DL4Sci Puts New Data Analysis Tools into Researchers' Hands

July 29, 2019

Mustafa Mustafa, a machine learning engineer at NERSC, led the Berkeley Lab team that organized and participated in the DL4Sci summer school workshop.

Deep learning is enjoying unprecedented success in commercial applications and is finding growing appreciation in the scientific community as well, as machine-learning tools increasingly help scientists contend with some of the most challenging data analytics problems across multiple domains. For example, extreme weather events pose great potential risk on the ecosystem, infrastructure, and human health, and analyzing extreme weather data from satellites and weather stations and characterizing changes in extremes in simulations is increasingly important. Similarly, upcoming astronomical sky surveys will obtain measurements of tens of billions of galaxies, enabling precision measurements of the parameters that describe the nature of dark energy.

To address these challenges, a growing number of scientists are employing HPC systems and machine learning tools to analyze increasingly large data sets. To support their efforts, Berkeley Lab’s National Energy Research Scientific Computing Center (NERSC) hosted its first Deep Learning for Science School (DL4Sci) July 15-19 at Lawrence Berkeley National Laboratory. More than 175 scientists and students from DOE labs and university research groups participated in the week-long workshop, which was inspired by the popularity of a number of related events that have taken place in the past year, including the ML4Sci Workshop, the Deep Learning Scaling tutorials at SC18, the ECP All Hands Meeting, and targeted sessions at CUG 19 and ISC 19.

“Deep learning provides powerful tools for scientific applications and interest is growing rapidly, but there remains a substantial knowledge gap in the community,” said Steven Farrell, a machine learning engineer at NERSC who helped organize the event. “Events like the DL4Sci school are needed to help educate scientists about the capabilities and practicalities of using these new tools."

A range of topics were covered in-depth over the school’s five days, including neural networks and neural network training, deep learning reproducibility, fairness and ethics in machine learning, sequential and generative models, deep learning for molecular engineering and quantum chemistry, hyperparameters optimization, feature-wise transformation, object detection and image segmentation, and geometric deep learning. (You can find slides from the talks and links to tutorials here; videos of the sessions are available here.) There was also a poster session where many of the attendees presented their work on applying machine learning to different scientific domains.

“We realized there is a critical need for a venue that focuses on topics in deep learning that are most relevant to these domain sciences, and we hoped that such a venue would give an overview of these methods and the practical issues that arise during building and training these models, while helping domain scientists connect with machine learning experts,” said Mustafa Mustafa, a machine learning engineer at NERSC who led the team that organized and participated in the summer school.

In addition to Mustafa and Farrell, the team included NERSC’s Wahid Bhimji, Becci Totzke, Seleste Rodriguez, Mariam Kiran, Prabhat, and Katie Antypas; and Michela Paganini of Facebook AI Research.

"Many of the open challenges that domain scientists are currently facing will be tackled in the coming years using AI,” Paganini said. “To build successful, heterogenous teams of scientists and machine learning practitioners, it is important to work towards closing the knowledge and jargon gap that separates the two communities.
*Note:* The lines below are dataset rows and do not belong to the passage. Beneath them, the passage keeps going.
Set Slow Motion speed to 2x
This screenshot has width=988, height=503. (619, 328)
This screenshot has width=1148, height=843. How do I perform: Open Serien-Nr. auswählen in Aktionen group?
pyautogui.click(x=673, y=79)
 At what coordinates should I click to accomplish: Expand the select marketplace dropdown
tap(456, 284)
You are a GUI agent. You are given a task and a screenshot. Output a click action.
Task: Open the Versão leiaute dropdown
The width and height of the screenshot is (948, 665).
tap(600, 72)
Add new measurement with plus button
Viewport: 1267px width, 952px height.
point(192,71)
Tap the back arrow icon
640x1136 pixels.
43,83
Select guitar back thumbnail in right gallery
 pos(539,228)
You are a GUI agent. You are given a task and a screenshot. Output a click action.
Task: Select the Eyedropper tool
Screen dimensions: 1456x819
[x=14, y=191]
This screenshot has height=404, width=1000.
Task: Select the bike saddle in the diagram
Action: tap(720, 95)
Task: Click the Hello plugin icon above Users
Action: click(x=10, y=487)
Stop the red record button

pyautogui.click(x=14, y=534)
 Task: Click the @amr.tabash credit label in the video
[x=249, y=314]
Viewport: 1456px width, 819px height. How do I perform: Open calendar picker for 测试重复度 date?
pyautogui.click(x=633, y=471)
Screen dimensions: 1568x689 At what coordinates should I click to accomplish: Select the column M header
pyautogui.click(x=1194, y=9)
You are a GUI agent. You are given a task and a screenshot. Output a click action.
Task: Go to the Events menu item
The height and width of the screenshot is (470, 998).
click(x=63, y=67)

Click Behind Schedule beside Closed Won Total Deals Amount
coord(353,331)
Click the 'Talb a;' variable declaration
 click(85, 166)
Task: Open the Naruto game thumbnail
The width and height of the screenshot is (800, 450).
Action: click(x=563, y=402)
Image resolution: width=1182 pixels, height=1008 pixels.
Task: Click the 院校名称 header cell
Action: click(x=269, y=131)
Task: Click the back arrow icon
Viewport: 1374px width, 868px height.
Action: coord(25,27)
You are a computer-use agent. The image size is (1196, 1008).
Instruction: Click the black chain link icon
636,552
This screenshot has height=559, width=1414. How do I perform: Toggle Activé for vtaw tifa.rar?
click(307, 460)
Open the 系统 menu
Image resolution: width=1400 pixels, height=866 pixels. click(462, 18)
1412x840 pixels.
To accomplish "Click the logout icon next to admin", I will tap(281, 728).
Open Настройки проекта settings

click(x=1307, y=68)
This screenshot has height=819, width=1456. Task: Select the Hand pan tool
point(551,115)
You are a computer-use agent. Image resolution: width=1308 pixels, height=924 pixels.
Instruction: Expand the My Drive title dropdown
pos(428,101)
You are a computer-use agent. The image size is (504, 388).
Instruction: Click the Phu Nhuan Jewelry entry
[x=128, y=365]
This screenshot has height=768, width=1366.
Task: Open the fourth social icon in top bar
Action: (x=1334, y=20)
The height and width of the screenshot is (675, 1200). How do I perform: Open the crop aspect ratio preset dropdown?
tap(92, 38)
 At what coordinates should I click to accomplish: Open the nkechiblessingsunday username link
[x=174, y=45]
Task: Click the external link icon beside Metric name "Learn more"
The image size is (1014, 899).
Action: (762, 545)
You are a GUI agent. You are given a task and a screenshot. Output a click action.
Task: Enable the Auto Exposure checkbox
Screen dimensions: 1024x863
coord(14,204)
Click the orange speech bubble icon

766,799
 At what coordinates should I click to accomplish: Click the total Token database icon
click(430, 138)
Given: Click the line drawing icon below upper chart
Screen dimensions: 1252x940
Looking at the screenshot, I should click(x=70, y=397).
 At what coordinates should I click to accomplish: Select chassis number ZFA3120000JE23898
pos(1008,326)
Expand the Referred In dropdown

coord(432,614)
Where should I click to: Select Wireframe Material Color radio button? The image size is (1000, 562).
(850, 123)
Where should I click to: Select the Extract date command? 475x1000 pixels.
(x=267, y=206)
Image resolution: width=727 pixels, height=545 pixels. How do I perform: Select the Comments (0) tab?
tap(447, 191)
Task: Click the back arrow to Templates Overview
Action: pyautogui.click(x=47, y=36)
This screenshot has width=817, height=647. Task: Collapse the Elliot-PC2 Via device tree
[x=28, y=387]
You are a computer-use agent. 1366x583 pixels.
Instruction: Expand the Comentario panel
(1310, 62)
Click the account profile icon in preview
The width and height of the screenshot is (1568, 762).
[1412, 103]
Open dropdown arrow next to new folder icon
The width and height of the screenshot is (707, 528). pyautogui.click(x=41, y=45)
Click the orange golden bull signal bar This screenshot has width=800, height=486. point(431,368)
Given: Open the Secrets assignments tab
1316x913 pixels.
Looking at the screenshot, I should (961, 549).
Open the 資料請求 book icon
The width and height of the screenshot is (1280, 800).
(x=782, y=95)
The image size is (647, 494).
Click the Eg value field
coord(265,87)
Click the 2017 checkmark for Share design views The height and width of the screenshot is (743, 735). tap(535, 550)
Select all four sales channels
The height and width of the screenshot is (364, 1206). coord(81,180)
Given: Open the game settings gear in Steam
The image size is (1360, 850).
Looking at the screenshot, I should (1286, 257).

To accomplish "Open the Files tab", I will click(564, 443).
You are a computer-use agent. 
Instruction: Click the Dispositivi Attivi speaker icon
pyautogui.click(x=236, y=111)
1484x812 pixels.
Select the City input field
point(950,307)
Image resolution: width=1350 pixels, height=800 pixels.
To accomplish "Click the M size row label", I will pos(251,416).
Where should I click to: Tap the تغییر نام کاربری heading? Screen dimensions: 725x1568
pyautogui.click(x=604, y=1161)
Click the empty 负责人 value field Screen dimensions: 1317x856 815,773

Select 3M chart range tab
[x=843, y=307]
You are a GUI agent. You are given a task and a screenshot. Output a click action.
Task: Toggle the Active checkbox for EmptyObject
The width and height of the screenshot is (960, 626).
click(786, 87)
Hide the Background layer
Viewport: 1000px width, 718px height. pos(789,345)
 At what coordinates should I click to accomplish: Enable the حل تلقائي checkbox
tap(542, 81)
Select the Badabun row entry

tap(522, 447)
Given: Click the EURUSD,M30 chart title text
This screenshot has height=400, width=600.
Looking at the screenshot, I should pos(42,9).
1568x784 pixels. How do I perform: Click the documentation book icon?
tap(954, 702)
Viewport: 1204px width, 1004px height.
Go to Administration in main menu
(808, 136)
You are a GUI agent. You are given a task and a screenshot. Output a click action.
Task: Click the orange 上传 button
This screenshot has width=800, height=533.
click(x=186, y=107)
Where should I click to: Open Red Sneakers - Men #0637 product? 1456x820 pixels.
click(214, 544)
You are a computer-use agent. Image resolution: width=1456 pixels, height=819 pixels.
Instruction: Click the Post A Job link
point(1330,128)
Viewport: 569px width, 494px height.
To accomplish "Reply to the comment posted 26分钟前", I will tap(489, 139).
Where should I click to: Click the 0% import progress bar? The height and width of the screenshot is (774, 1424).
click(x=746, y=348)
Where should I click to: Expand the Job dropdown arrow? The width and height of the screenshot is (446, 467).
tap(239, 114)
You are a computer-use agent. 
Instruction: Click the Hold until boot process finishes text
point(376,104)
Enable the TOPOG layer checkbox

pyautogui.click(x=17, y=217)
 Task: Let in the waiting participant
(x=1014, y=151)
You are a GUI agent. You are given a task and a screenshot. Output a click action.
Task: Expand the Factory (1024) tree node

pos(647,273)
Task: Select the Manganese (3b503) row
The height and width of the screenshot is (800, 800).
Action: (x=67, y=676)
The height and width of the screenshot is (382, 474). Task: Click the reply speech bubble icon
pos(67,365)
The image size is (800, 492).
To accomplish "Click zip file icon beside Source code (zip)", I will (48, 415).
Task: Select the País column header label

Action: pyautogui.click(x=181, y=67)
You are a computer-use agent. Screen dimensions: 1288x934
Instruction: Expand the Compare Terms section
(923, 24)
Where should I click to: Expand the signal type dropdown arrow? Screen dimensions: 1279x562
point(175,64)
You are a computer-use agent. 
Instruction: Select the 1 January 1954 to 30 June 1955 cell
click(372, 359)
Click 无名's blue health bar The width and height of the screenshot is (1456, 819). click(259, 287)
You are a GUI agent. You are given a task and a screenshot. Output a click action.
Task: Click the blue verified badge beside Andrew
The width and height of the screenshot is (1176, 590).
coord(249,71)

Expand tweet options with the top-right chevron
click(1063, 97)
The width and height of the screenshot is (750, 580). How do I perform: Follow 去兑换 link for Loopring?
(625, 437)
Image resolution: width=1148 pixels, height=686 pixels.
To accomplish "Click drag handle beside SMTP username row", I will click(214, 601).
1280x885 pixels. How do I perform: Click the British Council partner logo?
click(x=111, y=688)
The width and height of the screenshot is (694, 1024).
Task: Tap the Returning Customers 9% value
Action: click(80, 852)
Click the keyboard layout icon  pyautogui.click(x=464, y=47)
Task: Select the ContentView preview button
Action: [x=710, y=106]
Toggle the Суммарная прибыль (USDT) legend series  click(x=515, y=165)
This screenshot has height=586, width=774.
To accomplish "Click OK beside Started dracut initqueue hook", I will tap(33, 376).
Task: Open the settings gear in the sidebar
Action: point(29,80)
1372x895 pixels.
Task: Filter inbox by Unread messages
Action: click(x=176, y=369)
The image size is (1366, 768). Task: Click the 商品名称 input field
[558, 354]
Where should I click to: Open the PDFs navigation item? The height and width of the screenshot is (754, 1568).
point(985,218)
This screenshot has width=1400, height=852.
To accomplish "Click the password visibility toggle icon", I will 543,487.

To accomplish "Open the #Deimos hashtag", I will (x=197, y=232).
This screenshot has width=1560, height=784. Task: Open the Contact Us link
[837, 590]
This school brought together some of the top machine learning researchers from both industry and academia and a new generation of scientists that will revolutionize the future of their fields with AI."

“We are grateful for the generosity of the speakers who prepared highly refined lectures,” Mustafa added. “Every speaker was a top-notch expert in their field who elucidated cutting-edge research to an audience of diverse scientific backgrounds.”

About Computing Sciences at Berkeley Lab

High performance computing plays a critical role in scientific discovery. Researchers increasingly rely on advances in computer science, mathematics, computational science, data science, and large-scale computing and networking to increase our understanding of ourselves, our planet, and our universe. Berkeley Lab’s Computing Sciences Area researches, develops, and deploys new foundations, tools, and technologies to meet these needs and to advance research across a broad range of scientific disciplines.